После того как 29 ноября американское обвинение предъявило суду в качестве доказательства фильм, смонтированный из кинохроники, советская сторона решила активнее использовать визуальные доказательства. 18 февраля суду продемонстрировали 20 фотографий пыток и казней. А 19 февраля аудитория зала № 600 увидела страшные кинокадры, снятые советскими операторами на территориях, только что освобожденных от оккупантов.

Зрителем американского фильма был прокурор СССР Константин Горшенин: в ноябрьские дни он как раз находился в Нюрнберге в командировке. Отсюда он отправил в Москву телеграмму, в которой предложил подготовить для трибунала несколько хроникальных фильмов.

Возглавить киноколлектив было поручено опытному фронтовому оператору Роману Кармену. Помимо военной хроники Кармен снимал злодеяния нацистов в освобожденных концлагерях и был известен в мире как корреспондент американского агентства печати United Press.

Когда началась работа над советским кинопроектом, Роман Кармен находился в Нюрнберге, где снимал процесс. Параллельно он писал сценарий для фильма-доказательства и дистанционно руководил монтажом. В фильм вошли кадры о преступлениях нацистов, совершенных на советской территории, в странах Восточной Европы, кадры из освобожденных Красной армией концлагерей Освенцим и Майданек.

Фильм “Кинодокументы о зверствах немецко-фашистских захватчиков” был одним из пунктов в череде визуальных доказательств, которые советский обвинитель полковник Лев Смирнов представлял 18 и 19 февраля. Накануне демонстрации фильма на большом экране показали фотокадры убийств и издевательств — нацисты вели служебную съемку, но попадались и любительские кадры. Многие фотографии запечатлели еще живых жертв, в их последние секунды перед гибелью. 

То, что увидел зал в фильме, описывает американский военный психолог Густав Гилберт в своей книге “Нюрнбергский дневник: “На экране появлялись горы трупов советских военнопленных, либо зверски умерщвленных, либо умерших от голода… Были показаны орудия пыток, изуродованные трупы, снабженные корзинами для улавливания отрубленных голов гильотины, раскачивавшиеся на фонарных столбах повешенные, которых обнаруживали войска после овладения населенными пунктами, — следы бесчинств гестапо.
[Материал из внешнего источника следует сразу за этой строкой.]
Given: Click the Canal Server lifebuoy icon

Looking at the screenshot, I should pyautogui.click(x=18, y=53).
На экране проплывали руины Лидице, женщины, оплакивающие своих потерянных близких. Братские могилы. Подвергшиеся надругательствам и убитые женщины. Дети с проломленными черепами. Печи крематориев концлагерей и газовые камеры. Сваленная в кучи одежда, огромные кучи остриженных женских волос в Освенциме и Майданеке…”

Фотографии, а затем фильм произвели огромное впечатление на очевидцев — на всех, кроме Германа Геринга. Из-за ошибки киномеханика первые кадры пошли в перевернутом виде. Образовалась временная заминка. Герингу все это показалось забавным, он хмыкнул. А когда вновь началась демонстрация фильма, уткнулся в книгу и принялся зевать.
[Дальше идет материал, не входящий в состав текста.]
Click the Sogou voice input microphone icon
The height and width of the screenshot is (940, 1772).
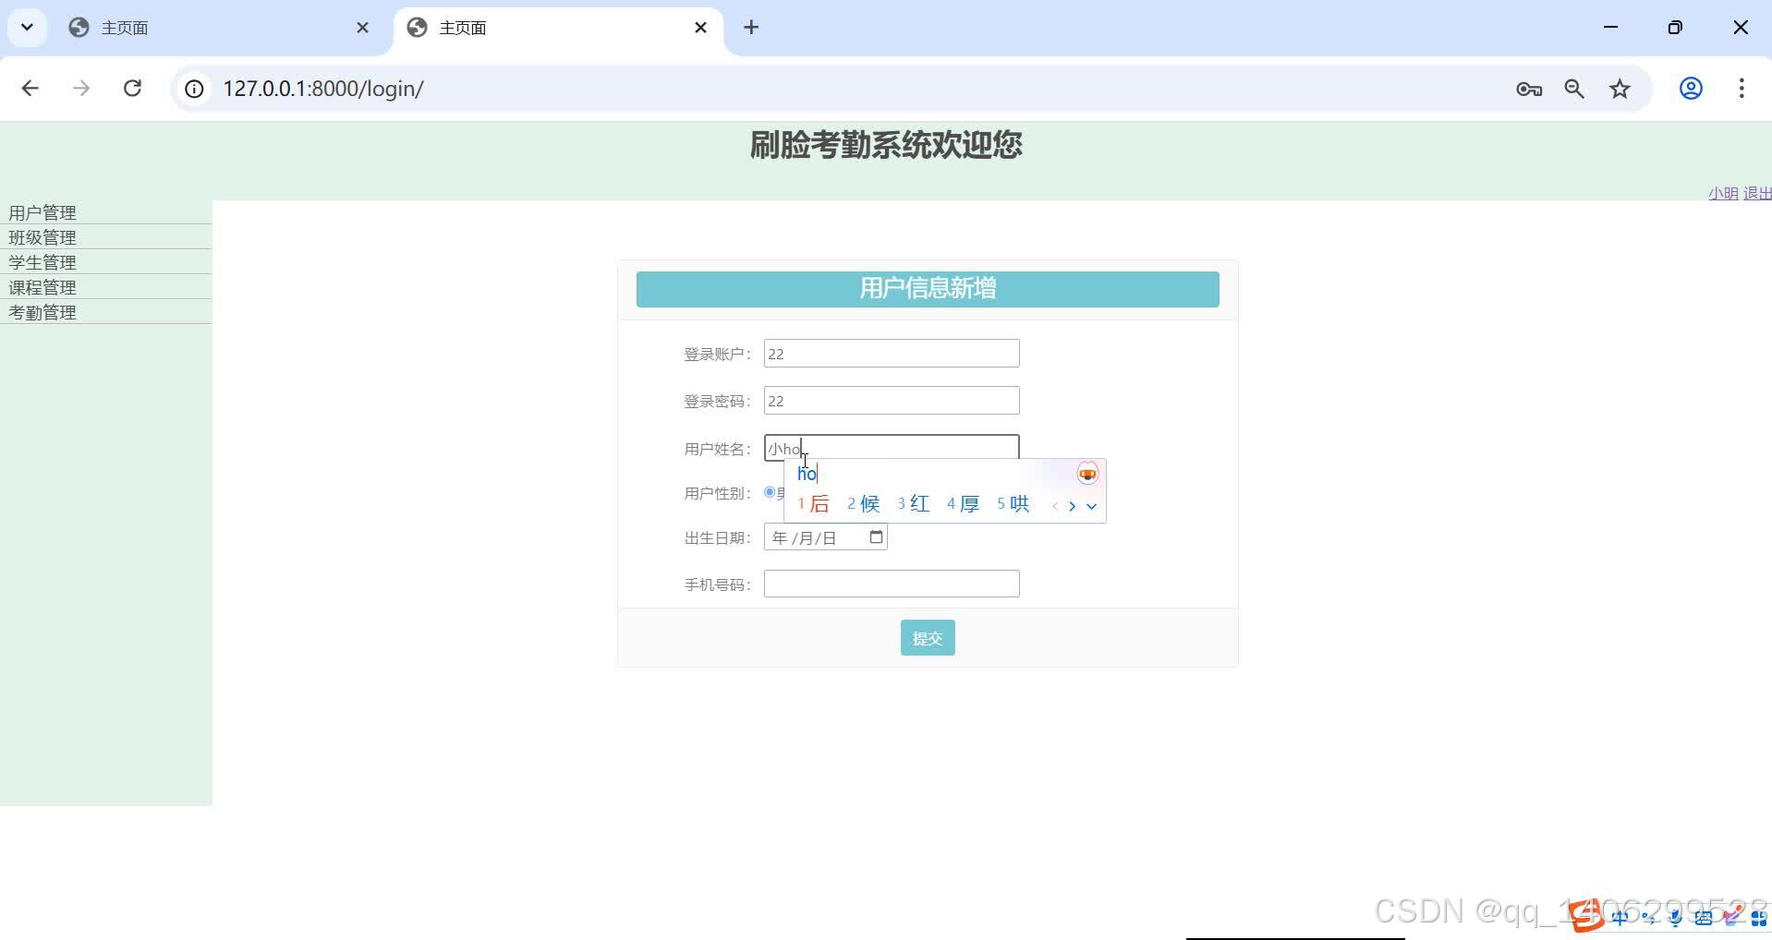1674,919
“Наци № 1” убеждал всех вокруг, что советский фильм — грубая пропаганда. “Что бы ни говорили и ни показывали русские, я им не верю и верить не собираюсь, — объявил он психологу, — Они пытаются теперь спихнуть на нас творимые ими зверства.” Бесчувственность Геринга поразила даже его подельников. Ганс Фриче обозвал того “толстошкурым носорогом” и “позорищем немецкого народа”.
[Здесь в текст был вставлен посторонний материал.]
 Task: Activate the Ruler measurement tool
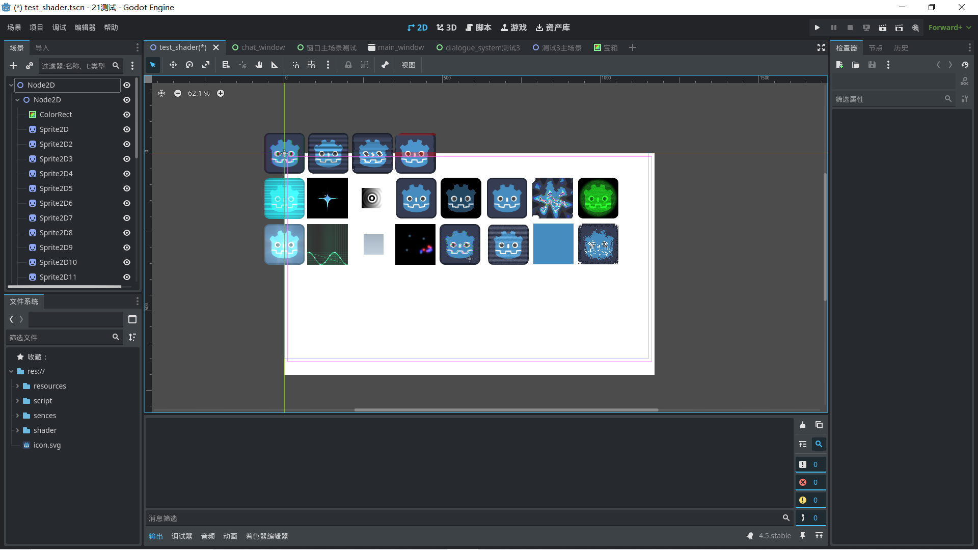275,65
Ленту “Кинодокументы о зверствах немецко фашистских захватчиков” сделали за три недели: она была готова уже 21 декабря 1945 года. Ее продолжительность составила 45 минут. Фильм начинается с демонстрации документа: 16 операторов дали письменную клятву в том, что вели съемку сразу после вступления советских частей на освобожденную территорию и что кадры не подверглись ретуши и искажениям.